Could you reproduce, exactly as written, every line from the one containing "The height and" through the last line of the records, and nothing else?

Start of Data to use

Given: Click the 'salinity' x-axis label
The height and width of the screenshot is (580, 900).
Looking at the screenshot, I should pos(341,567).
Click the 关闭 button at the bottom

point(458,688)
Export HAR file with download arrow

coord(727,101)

End of Data to use

__Reply__
The height and width of the screenshot is (580, 900).
Looking at the screenshot, I should pos(341,567).
Click the 关闭 button at the bottom

point(458,688)
Export HAR file with download arrow

coord(727,101)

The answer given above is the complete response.